Six years hence, the age of A would be `(5)/(6th)` of the age of B. 4 years ago, the ages of A and B were in the ratio of `10 : 13`. What is the present age of C, who is 5 years elder to A?

To solve the problem step by step, we need to determine the present ages of A and B based on the information provided, and then find the age of C. ### Step 1: Define Variables Let the present age of A be \( a \) and the present age of B be \( b \). ### Step 2: Set Up Future Age Equation According to the problem, six years from now, the age of A will be \( \frac{5}{6} \) of the age of B. This can be expressed mathematically as: \[ a + 6 = \frac{5}{6}(b + 6) \] ### Step 3: Set Up Past Age Ratio The problem also states that four years ago, the ages of A and B were in the ratio of \( 10:13 \). This can be expressed as: \[ \frac{a - 4}{b - 4} = \frac{10}{13} \] Cross-multiplying gives: \[ 13(a - 4) = 10(b - 4) \] ### Step 4: Simplify the Equations From the first equation: \[ 6(a + 6) = 5(b + 6) \] Expanding this gives: \[ 6a + 36 = 5b + 30 \implies 6a - 5b = -6 \quad \text{(Equation 1)} \] From the second equation: \[ 13a - 52 = 10b - 40 \implies 13a - 10b = 12 \quad \text{(Equation 2)} \] ### Step 5: Solve the System of Equations Now we have a system of linear equations: 1. \( 6a - 5b = -6 \) 2. \( 13a - 10b = 12 \) We can solve these equations simultaneously.
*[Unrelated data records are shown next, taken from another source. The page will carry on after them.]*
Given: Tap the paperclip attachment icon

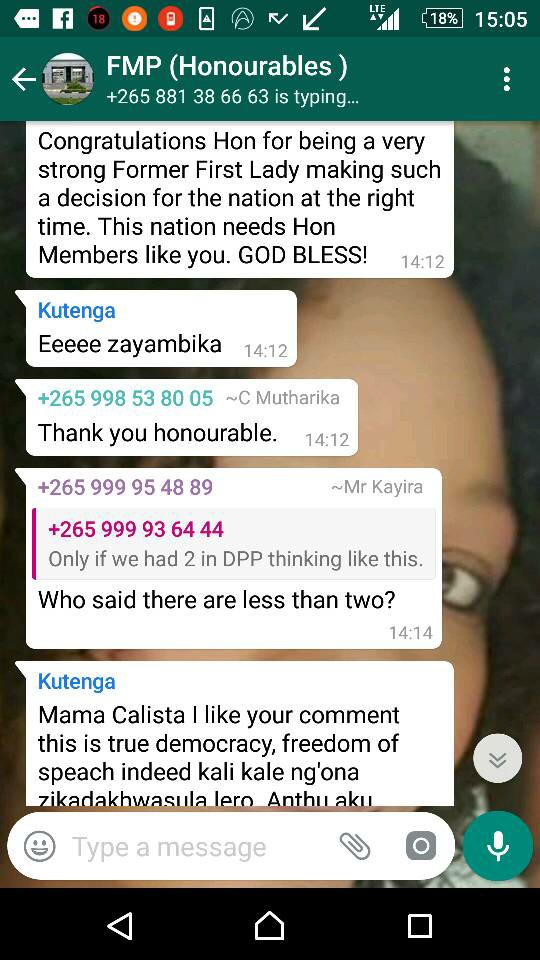Looking at the screenshot, I should click(x=355, y=847).
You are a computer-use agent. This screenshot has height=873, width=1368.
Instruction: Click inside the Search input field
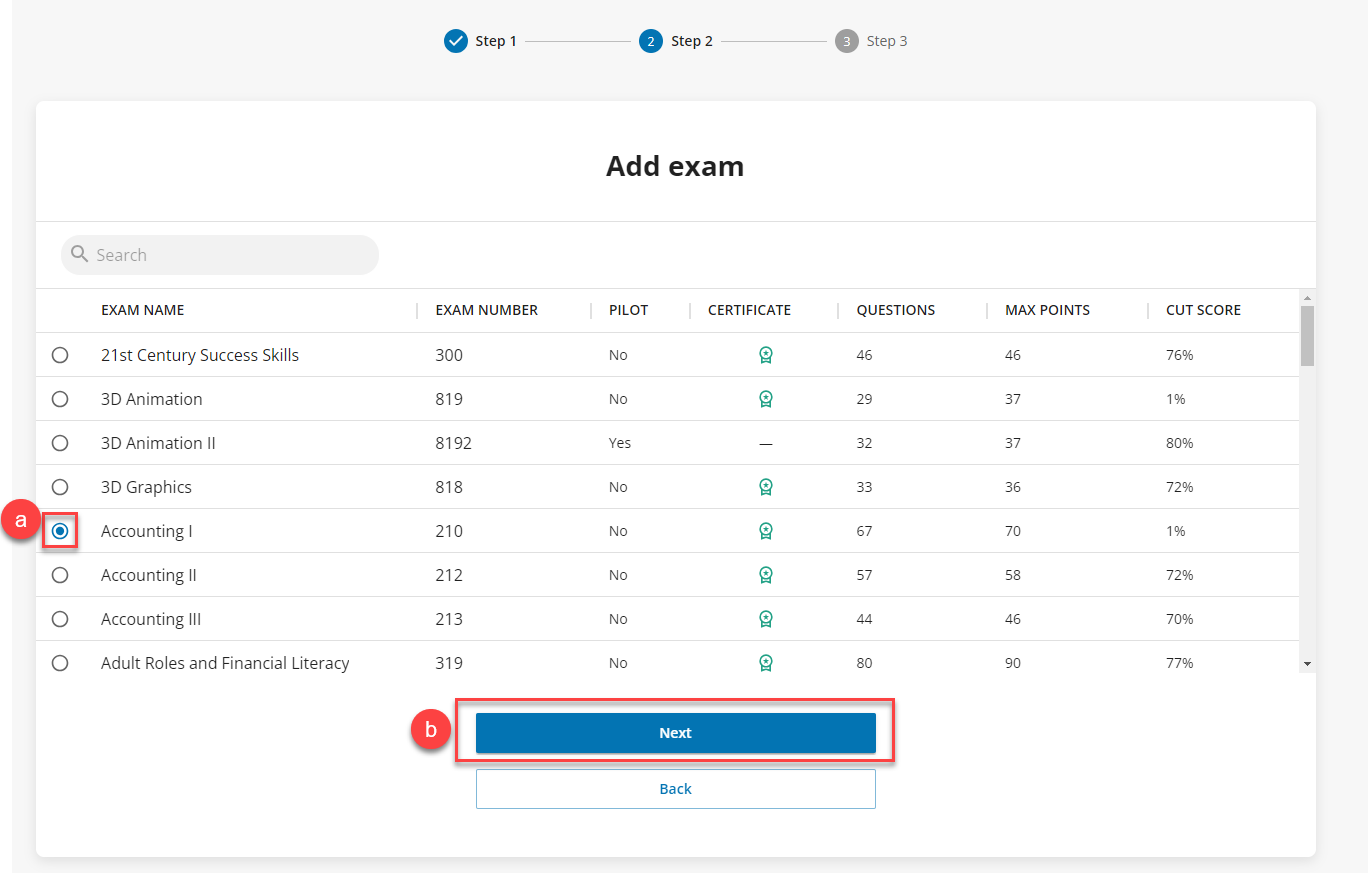(220, 255)
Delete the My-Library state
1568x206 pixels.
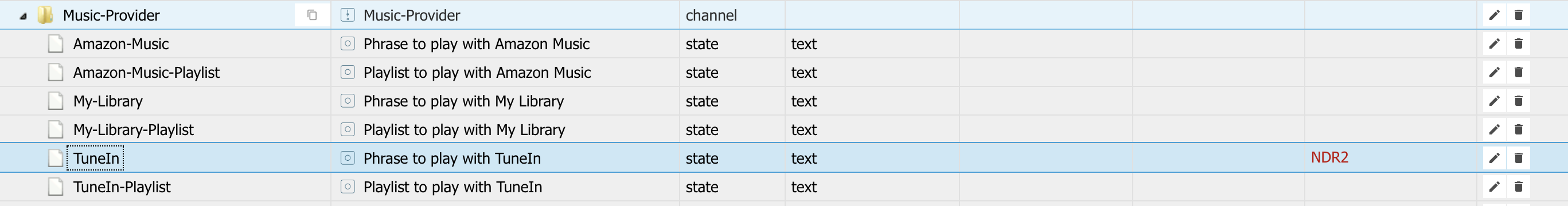point(1518,101)
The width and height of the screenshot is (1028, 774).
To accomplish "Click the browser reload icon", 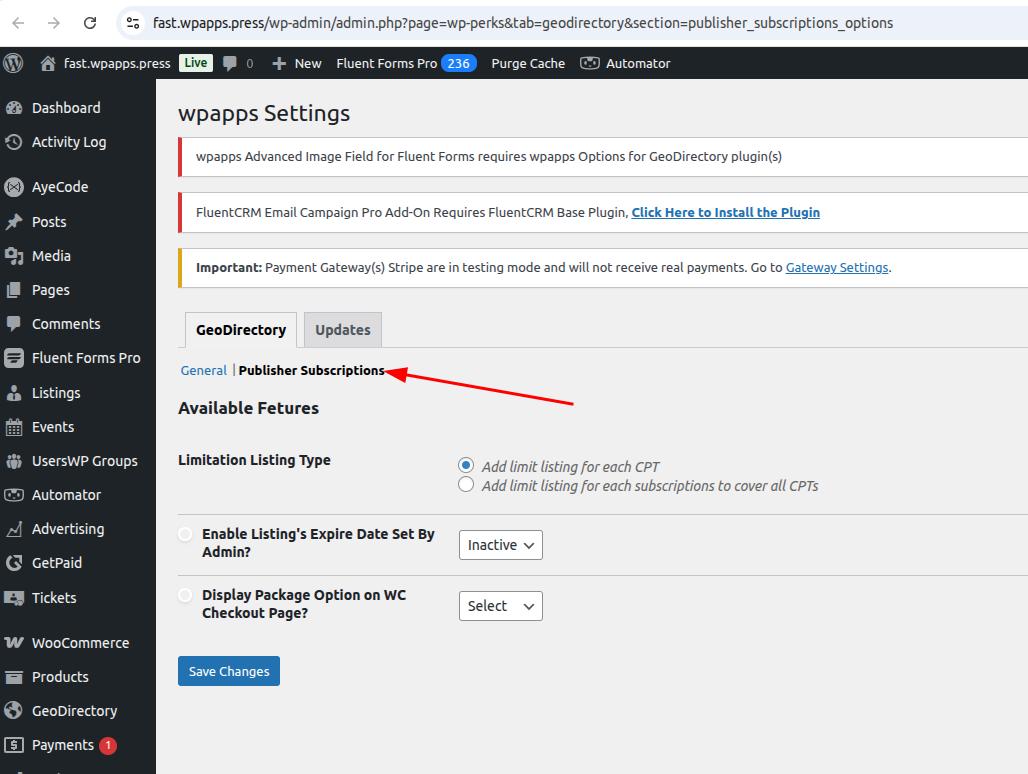I will [x=90, y=22].
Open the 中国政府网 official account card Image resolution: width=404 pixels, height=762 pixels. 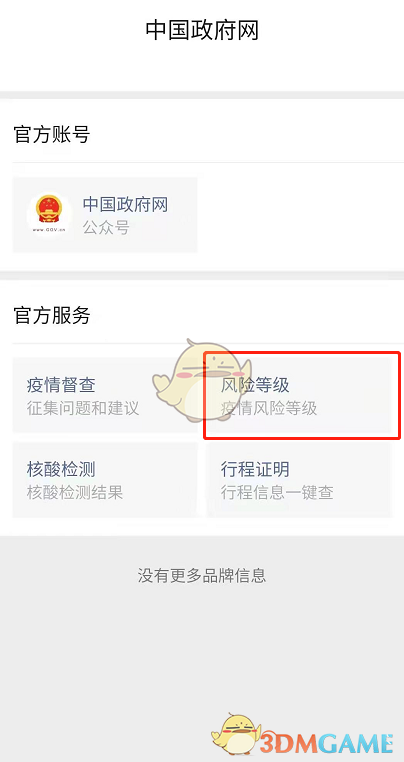105,215
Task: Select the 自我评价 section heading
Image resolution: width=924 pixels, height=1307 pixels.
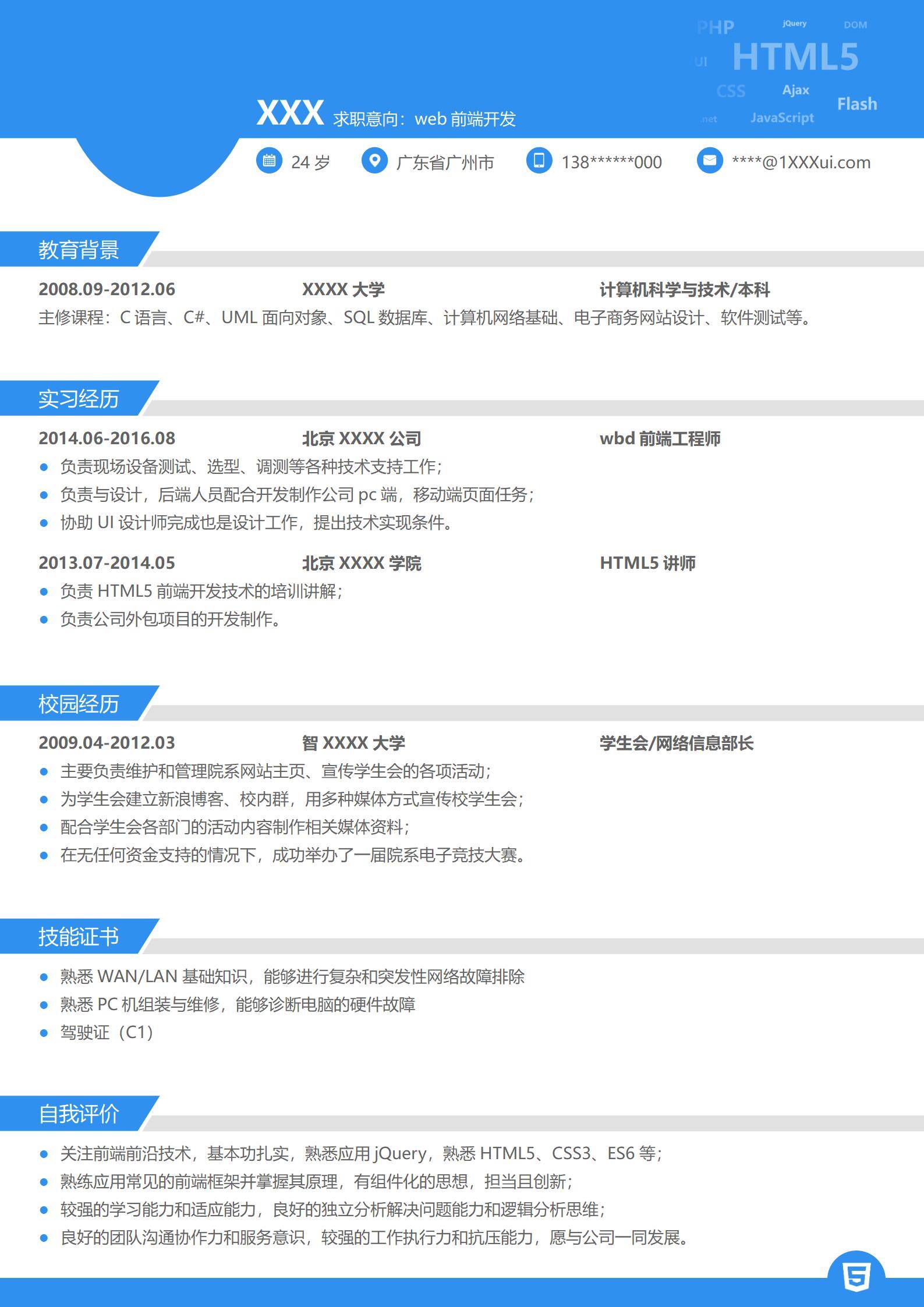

We can multiply Equation 1 by 2 to align the coefficients of \( b \): \[ 12a - 10b = -12 \quad \text{(Equation 3)} \] Now we can subtract Equation 2 from Equation 3: \[ (12a - 10b) - (13a - 10b) = -12 - 12 \] This simplifies to: \[ -1a = -24 \implies a = 24 \] ### Step 6: Find the Age of B Substituting \( a = 24 \) back into Equation 1: \[ 6(24) - 5b = -6 \] \[ 144 - 5b = -6 \implies 5b = 150 \implies b = 30 \] ### Step 7: Find the Age of C C is 5 years older than A: \[ \text{Age of C} = a + 5 = 24 + 5 = 29 \] ### Final Answer The present age of C is \( 29 \).